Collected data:
= = = = = = =

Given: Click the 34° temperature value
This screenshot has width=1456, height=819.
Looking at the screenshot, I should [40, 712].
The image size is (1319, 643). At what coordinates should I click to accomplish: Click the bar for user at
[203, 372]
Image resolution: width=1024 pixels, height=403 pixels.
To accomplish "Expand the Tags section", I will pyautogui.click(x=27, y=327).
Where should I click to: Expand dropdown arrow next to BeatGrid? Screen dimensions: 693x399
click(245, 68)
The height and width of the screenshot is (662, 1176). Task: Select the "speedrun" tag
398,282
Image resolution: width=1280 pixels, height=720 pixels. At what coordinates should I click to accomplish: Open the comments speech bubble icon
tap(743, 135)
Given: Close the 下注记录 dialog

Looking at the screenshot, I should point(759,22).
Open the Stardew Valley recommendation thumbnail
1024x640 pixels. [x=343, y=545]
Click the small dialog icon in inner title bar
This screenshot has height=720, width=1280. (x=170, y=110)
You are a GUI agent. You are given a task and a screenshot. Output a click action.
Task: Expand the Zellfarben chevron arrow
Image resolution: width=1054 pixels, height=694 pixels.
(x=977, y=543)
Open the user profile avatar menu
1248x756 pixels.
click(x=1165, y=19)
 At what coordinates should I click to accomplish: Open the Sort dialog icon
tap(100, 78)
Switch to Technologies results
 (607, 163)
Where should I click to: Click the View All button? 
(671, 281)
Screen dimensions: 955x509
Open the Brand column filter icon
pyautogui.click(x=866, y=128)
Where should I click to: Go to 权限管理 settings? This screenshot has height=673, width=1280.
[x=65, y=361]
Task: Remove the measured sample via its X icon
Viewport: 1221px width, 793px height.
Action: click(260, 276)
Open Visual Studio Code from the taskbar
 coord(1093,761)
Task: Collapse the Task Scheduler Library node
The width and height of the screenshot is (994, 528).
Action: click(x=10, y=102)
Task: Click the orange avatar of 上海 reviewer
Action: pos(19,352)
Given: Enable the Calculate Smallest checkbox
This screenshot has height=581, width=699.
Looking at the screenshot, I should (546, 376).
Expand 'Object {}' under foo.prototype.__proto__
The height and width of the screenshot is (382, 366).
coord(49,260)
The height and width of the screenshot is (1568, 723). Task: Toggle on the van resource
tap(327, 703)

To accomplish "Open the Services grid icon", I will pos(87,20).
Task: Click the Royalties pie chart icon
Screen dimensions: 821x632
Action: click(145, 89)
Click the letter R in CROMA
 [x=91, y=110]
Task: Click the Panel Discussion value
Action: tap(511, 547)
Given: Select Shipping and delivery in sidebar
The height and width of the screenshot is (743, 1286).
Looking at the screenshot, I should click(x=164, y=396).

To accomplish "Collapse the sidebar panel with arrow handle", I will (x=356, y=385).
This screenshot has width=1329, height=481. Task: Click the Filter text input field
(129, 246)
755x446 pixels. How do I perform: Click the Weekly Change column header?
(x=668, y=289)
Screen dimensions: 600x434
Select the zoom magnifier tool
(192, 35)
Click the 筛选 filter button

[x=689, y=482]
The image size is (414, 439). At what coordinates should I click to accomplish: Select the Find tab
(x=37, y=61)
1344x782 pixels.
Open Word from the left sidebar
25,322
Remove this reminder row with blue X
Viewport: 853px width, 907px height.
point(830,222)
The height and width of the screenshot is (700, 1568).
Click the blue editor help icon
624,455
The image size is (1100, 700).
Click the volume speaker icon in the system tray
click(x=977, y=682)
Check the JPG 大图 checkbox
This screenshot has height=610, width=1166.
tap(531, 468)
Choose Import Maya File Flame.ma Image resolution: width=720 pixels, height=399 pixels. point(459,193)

= = = = = = =

*About this exercise*.
Go through the data above and copy each line in which "will" appears.

*Result for this task*.
To accomplish "Expand the Tags section", I will pyautogui.click(x=27, y=327).
To accomplish "Open the Services grid icon", I will pos(87,20).
To accomplish "Collapse the sidebar panel with arrow handle", I will (x=356, y=385).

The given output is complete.